Requirement 1
Copy the screenshot pointing listing that appears further down line for line, leaving out the pictures.

Text section
Andy: It just never happened. When I was young, tried, and it didn’t happen. And then I got older, and I got more and more nervous, because it hadn’t happened yet. And I got kind of weirded out about it. Then it really didn’t happen, and then … I don’t know, I just kind of stopped trying. —The 40 Year Old Virgin, by Judd Apatow

Four years of college. Graduate school. Early mornings. Occasional late nights. A time spent living in Seattle in the early ’90s, for God’s sake. Moving to a state where one’s consumption habits tend to serve as tribal markers. Fifteen years of marriage to a coffee drinker. All of this, over more than 40 years of my life, and somehow I never, ever, not once, drank a single sip of coffee.

There’s a societal presumption built into any kind of teetotaling, that it must be some kind of political, ethical or moral statement. But I neither adhere to the Word of Wisdom, nor have I staked out a position opposed to the impact on rain forests of coffee-bean farming. I don’t drink coffee because I never have drunk coffee. And I never have drunk coffee because … well, maybe it’s not all that complicated.

The easiest answer is that the circumstances that turn someone into a coffee-drinker never coalesced early in my life. I grew up in a household of non-coffee-drinking parents, so the habit was never one I assumed I’d follow. As a life-long “morning person,” I never required any particular chemical kick-start to allow me to function before noon. Hot drinks in general, including tea or cocoa, didn’t really appeal to me. My sheer general stubbornness made it something of a point of pride not to be doing what everyone around me tended to do—video games, skiing, tattoos, heroin—just because they tended to do it. And as I got older, it seemed to be one of those “acquired tastes” that would be more trouble—and expense—than it was worth to acquire.

Requirement 2
Proceed with the essay above about never drinking coffee, picking up right after its final sentence.

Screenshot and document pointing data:
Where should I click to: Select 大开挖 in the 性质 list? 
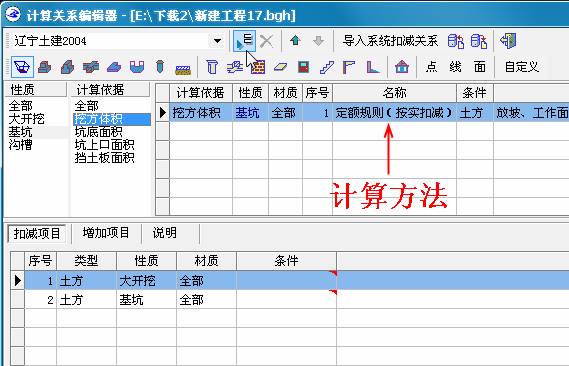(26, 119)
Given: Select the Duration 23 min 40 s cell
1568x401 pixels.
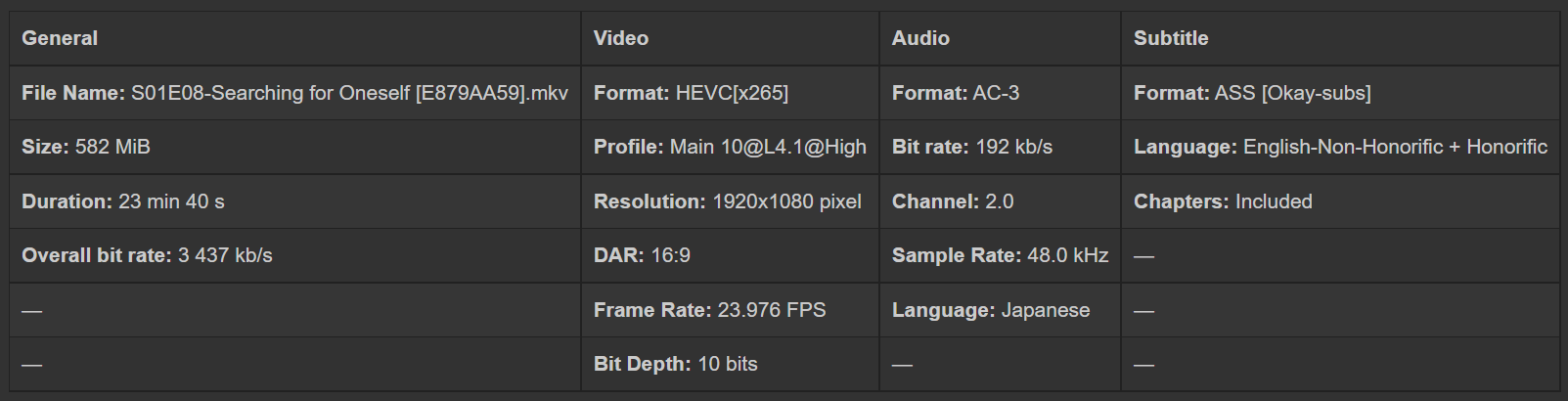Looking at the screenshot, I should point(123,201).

Answer 1
Where should I click to: Select 大开挖 in the 性质 list? 
(26, 119)
Given: Select the Duration 23 min 40 s cell
1568x401 pixels.
Looking at the screenshot, I should point(123,201).

Answer 2
I started to think that maybe I’d been missing something all these years. Coffee seemed to inspire cult-like devotion, and I was forever surrounded by folks for whom coffee defined communal interaction. It wasn’t just a beverage; it was a way of life. And I wondered if I could share that enthusiasm.

I would need guidance on such a perilous journey, a gentle hand to help me break my Cherry Mocha. Thus I would turn to baristas and purveyors of the rich, dark liquid to answer the question: Was there something out there that would change my perspective forever? Like a java-jazzed spin on Olivia Newton-John in Grease, maybe this coffee virgin could be turned into a coffee slut.

Historical Java
Certainly in Utah, coffee was a topic loaded with religious and cultural significance. The “Word of Wisdom” delivered by Joseph Smith in 1833—which stated, among other things, that “hot drinks are not for the body or the belly”—was originally a recommendation rather than a commandment. Smith’s brother, Hyrum, specifically clarified in 1842 that “hot drinks” included coffee, while Brigham Young in 1851 added the admonition “those who will not keep the Word of Wisdom, I will cut off from the Church.” Yet only a few years earlier, the westward-bound Mormon pioneers of the 1840s followed provisions guidelines commonly used at the time that recommended packing coffee for the journey. And it may have just been common sense, as worries about contaminated water supplies made a boiled-water beverage a wise choice—though the pioneers often allowed it to cool in an attempt to stay within the letter of the law.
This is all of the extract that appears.